---------- Input for this task

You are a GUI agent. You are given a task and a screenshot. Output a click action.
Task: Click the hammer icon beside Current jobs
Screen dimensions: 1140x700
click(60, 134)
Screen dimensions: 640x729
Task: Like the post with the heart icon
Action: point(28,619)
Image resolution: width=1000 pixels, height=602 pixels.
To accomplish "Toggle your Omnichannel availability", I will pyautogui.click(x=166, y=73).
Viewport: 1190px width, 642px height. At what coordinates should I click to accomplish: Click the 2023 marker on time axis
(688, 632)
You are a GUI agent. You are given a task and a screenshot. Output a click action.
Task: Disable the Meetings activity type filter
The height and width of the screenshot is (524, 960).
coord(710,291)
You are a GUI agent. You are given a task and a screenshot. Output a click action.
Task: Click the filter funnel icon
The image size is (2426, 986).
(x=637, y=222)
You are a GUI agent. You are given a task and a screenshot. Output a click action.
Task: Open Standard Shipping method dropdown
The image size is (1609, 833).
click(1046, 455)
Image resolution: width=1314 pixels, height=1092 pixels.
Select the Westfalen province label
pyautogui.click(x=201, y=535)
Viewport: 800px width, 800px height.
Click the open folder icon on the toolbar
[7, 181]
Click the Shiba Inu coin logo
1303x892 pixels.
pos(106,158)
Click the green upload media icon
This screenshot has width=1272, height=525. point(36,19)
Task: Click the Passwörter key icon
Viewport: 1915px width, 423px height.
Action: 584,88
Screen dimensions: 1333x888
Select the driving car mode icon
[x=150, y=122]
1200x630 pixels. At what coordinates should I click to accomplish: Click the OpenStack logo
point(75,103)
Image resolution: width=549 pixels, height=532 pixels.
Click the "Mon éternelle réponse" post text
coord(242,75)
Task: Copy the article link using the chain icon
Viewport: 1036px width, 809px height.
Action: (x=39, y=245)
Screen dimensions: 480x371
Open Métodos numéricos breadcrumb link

--------------------

● **Your task**
All the records, from the first line to the last: repeat them exactly.

● **Worked solution**
You are a GUI agent. You are given a task and a screenshot. Output a click action.
Task: Click the hammer icon beside Current jobs
Screen dimensions: 1140x700
click(60, 134)
Screen dimensions: 640x729
Task: Like the post with the heart icon
Action: point(28,619)
Image resolution: width=1000 pixels, height=602 pixels.
To accomplish "Toggle your Omnichannel availability", I will pyautogui.click(x=166, y=73).
Viewport: 1190px width, 642px height. At what coordinates should I click to accomplish: Click the 2023 marker on time axis
(688, 632)
You are a GUI agent. You are given a task and a screenshot. Output a click action.
Task: Disable the Meetings activity type filter
The height and width of the screenshot is (524, 960).
coord(710,291)
You are a GUI agent. You are given a task and a screenshot. Output a click action.
Task: Click the filter funnel icon
The image size is (2426, 986).
(x=637, y=222)
You are a GUI agent. You are given a task and a screenshot. Output a click action.
Task: Open Standard Shipping method dropdown
The image size is (1609, 833).
click(1046, 455)
Image resolution: width=1314 pixels, height=1092 pixels.
Select the Westfalen province label
pyautogui.click(x=201, y=535)
Viewport: 800px width, 800px height.
Click the open folder icon on the toolbar
[7, 181]
Click the Shiba Inu coin logo
1303x892 pixels.
pos(106,158)
Click the green upload media icon
This screenshot has width=1272, height=525. point(36,19)
Task: Click the Passwörter key icon
Viewport: 1915px width, 423px height.
Action: 584,88
Screen dimensions: 1333x888
Select the driving car mode icon
[x=150, y=122]
1200x630 pixels. At what coordinates should I click to accomplish: Click the OpenStack logo
point(75,103)
Image resolution: width=549 pixels, height=532 pixels.
Click the "Mon éternelle réponse" post text
coord(242,75)
Task: Copy the article link using the chain icon
Viewport: 1036px width, 809px height.
Action: (x=39, y=245)
Screen dimensions: 480x371
Open Métodos numéricos breadcrumb link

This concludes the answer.